(Pixel coordinate grounding data)
########
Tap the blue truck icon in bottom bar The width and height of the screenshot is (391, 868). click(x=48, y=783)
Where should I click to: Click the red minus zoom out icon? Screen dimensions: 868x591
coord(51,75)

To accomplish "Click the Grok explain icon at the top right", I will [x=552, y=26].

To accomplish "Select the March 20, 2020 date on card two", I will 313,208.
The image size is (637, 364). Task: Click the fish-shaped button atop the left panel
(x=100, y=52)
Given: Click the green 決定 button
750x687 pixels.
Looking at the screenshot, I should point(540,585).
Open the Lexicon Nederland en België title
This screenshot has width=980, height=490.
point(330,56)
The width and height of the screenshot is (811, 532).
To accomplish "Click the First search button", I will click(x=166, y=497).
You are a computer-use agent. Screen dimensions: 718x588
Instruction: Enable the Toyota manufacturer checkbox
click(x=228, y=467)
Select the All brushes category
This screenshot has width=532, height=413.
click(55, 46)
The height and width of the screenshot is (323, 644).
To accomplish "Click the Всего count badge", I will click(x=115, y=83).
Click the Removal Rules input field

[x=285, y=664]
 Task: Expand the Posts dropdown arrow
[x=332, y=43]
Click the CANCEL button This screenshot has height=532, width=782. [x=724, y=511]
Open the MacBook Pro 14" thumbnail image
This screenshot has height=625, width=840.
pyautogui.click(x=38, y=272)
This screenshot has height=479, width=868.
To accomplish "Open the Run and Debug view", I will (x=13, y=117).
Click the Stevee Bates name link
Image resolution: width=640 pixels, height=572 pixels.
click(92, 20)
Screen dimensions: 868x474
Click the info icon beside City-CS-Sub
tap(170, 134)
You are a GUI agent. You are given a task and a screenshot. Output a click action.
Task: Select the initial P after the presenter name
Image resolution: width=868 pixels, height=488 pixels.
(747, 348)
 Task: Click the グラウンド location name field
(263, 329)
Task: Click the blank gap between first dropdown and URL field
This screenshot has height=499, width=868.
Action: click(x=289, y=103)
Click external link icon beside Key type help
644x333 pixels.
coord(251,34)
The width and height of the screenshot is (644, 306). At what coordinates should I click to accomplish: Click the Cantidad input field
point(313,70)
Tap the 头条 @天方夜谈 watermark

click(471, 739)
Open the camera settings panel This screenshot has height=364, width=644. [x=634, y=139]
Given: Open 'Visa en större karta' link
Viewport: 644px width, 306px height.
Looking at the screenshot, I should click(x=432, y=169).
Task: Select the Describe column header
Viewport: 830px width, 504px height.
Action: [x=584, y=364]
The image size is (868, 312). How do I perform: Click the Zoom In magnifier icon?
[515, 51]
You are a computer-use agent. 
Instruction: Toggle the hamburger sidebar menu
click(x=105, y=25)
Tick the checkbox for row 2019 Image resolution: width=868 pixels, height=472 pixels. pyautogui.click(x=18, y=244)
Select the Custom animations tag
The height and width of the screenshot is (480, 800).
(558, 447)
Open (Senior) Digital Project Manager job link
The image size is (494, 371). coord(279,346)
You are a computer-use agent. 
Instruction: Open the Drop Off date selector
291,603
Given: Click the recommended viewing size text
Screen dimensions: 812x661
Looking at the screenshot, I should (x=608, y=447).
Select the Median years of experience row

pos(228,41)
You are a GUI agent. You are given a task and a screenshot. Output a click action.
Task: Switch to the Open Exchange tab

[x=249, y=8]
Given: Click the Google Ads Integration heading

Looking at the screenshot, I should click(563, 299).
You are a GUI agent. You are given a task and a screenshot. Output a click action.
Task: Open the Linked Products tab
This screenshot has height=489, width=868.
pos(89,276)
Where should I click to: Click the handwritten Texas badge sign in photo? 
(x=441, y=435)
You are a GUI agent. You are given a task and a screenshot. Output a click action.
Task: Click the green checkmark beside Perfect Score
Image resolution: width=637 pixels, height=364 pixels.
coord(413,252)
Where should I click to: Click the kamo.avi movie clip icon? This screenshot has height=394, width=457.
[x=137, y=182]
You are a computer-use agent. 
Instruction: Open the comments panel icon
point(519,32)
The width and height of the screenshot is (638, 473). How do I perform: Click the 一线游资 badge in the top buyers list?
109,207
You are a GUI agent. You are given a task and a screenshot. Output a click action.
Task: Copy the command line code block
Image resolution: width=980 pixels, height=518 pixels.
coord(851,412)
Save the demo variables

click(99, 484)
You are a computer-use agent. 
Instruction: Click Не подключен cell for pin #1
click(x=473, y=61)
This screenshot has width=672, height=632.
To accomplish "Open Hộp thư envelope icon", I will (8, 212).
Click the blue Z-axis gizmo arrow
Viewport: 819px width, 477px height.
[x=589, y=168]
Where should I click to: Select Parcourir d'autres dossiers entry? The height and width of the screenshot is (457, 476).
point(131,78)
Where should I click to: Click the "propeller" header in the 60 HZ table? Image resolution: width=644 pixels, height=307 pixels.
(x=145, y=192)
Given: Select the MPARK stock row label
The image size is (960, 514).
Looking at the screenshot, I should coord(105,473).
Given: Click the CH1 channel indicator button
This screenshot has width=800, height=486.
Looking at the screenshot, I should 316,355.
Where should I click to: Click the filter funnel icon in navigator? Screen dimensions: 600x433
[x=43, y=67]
########
• EXERCISE INSTRUCTIONS: Go line by line through the data and copy any that contain "blue".

• ANSWER BELOW:
Tap the blue truck icon in bottom bar The width and height of the screenshot is (391, 868). click(x=48, y=783)
Click the blue Z-axis gizmo arrow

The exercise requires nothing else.